Beverly Kingwood watched Duke Emsley during all his directions and suggestions, which she knew also contained specific reactive directions, all for protecting her life, her home, her assets. A glow of secretive pleasure began to take control of her senses and feelings.
“I really admire what and how you have brought all of them together for my protection and their rotation too. It’s like you have thought of every possible way they might come at us, and when. It shows a keen mind at work and it draws nothing short of amazement from me. I don’t mind telling you right up front that you’ve made me feel special and that makes you special. You have my gratitude forever no matter what develops here.” She repeated her “forever.”

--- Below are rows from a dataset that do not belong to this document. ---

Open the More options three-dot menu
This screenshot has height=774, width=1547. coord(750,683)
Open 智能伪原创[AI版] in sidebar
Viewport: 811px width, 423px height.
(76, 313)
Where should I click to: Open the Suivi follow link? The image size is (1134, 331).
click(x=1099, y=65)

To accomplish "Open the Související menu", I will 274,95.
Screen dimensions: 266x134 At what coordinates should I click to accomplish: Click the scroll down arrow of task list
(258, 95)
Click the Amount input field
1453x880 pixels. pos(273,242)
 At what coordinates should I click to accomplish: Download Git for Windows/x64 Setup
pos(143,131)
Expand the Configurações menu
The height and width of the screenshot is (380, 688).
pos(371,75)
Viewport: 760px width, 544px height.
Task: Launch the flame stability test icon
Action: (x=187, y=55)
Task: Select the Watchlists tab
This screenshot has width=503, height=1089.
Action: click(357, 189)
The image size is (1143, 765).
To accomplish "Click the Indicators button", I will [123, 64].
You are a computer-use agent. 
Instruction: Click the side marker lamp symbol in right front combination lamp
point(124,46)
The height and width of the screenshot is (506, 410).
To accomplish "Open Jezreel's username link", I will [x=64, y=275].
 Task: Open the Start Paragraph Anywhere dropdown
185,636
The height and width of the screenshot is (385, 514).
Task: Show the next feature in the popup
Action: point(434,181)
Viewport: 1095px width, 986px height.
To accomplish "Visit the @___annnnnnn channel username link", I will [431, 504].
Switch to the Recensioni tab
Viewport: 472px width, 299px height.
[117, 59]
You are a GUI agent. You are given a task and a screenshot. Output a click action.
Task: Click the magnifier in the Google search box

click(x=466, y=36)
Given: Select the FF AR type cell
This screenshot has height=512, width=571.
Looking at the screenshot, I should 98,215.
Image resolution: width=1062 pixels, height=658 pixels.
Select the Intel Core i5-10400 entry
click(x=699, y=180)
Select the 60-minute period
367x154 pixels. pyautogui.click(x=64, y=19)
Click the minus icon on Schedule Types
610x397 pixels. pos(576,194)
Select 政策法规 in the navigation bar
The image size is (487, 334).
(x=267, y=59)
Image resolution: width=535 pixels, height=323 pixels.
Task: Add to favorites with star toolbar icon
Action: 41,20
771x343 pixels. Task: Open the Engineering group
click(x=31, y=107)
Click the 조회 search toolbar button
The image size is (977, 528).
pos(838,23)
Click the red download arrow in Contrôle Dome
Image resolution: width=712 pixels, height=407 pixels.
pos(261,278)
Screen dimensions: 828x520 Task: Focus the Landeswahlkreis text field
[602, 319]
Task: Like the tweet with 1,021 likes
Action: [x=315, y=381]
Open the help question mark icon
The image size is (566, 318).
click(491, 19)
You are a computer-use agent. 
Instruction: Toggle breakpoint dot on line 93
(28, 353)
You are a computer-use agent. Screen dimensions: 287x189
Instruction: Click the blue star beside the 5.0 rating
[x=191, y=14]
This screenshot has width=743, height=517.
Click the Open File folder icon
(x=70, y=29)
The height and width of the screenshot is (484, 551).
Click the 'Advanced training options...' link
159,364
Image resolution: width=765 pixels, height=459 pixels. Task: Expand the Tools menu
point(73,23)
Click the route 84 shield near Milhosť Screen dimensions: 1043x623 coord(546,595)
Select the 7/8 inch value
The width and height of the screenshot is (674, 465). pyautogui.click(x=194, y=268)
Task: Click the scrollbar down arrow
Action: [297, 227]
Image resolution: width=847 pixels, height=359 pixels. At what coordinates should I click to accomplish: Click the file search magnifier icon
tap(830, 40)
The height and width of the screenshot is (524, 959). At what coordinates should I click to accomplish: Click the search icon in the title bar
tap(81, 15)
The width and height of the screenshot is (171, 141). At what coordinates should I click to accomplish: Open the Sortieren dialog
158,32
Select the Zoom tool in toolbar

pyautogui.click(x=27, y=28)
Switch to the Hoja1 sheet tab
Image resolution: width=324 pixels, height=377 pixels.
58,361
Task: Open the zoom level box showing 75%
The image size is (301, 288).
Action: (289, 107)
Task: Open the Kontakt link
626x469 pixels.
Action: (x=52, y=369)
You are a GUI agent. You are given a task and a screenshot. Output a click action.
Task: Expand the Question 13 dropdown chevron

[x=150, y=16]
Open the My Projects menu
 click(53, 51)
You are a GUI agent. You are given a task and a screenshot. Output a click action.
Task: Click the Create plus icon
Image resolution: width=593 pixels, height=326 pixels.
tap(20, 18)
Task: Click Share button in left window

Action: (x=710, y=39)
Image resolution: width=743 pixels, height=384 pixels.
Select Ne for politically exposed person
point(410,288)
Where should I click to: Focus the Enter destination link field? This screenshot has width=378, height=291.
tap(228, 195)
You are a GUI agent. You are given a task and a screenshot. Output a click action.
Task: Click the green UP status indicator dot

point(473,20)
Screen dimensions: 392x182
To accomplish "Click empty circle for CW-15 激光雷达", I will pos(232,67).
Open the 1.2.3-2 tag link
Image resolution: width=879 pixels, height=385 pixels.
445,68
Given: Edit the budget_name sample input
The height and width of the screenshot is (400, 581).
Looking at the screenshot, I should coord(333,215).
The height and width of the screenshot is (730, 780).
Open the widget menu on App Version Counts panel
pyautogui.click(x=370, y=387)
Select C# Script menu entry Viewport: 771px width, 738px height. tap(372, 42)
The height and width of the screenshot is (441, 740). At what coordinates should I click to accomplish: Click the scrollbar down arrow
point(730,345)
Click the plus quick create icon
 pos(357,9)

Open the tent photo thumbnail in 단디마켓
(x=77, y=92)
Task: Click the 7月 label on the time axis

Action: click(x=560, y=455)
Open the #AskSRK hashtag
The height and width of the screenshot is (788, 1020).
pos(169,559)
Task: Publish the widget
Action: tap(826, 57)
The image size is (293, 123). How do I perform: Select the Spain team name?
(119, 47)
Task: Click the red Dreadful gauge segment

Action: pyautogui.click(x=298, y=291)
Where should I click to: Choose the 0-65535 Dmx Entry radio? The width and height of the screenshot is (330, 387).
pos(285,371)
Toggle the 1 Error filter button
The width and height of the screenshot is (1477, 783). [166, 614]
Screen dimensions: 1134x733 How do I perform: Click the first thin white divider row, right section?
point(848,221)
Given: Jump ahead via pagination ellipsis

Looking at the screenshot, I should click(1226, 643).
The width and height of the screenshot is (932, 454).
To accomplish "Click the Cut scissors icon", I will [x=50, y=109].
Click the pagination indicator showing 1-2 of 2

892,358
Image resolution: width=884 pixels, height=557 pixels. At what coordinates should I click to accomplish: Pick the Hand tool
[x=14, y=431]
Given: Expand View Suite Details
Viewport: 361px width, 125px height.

She caught his glances of pleasure at what she had said, an open revelation at any and all levels. They did not stop there. “I am sure I am in the most able hands of all and it is all my pleasure.” The lingering echoes of her words hung in the air. An “I need you” or an “I want you” could not have sounded any clearer.
He was charmed.
Three nights later, they came slithering out of darkness, each of them on foot, approaching the ranch house and the ranch property without much notice but the single pull of a string from a tree roost where one ranch guardian maintained a night post, the string tied to a small bell at the house porch, alerting a guard to waken all hands to get ready for the attack by, for the time being, horseless bandits, every one of those riders now afoot and dependent for foot speed to get them out of this sudden change in situations..
A few random shots at the feet of the silent attackers, and Duke Emsley’s announced warning “You’re all covered and your mounts have been sent into flight and each one of you is under the sights of a rifle as of the moment you stepped into rifle sight range. There’s no way out this mess so you might as well drop your weapons right where you stand, without a mount to get you out of here. You have foolish flight and quick death as the only other possible outcomes facing you. Nothing else!”
Duke knew he had this one grand chance to bring Beverly Kingwood into account, for the sake of the moment and for all time to come in all the histories that might be written for this end of Texas. “The boss here, Mrs. Kingwood, has placed all her protection plans and alerts directly into our hands, much to your surprise, as well as ours. She is a mistress of protection, you will agree, as will all those Texans from this moment forward who will hear about this night attack on a woman and her property by this group of potential thieves and brigands who go by the following names that each of you will provide for posterity’s sake.”
On the porch or her lovely ranch house, Beverly Kingwood, alert to every word and intention of Duke Emsley, knew that she had fallen in love with her top hand, out of need and out of deed, especially when he added a Spanish phrase.
Duke Emsley hoped some of the distraught bandits understood Spanish for he could hear his mother’s voice saying the phrase he uttered at the moment, “Esta es una gran oportunidad en la historia.”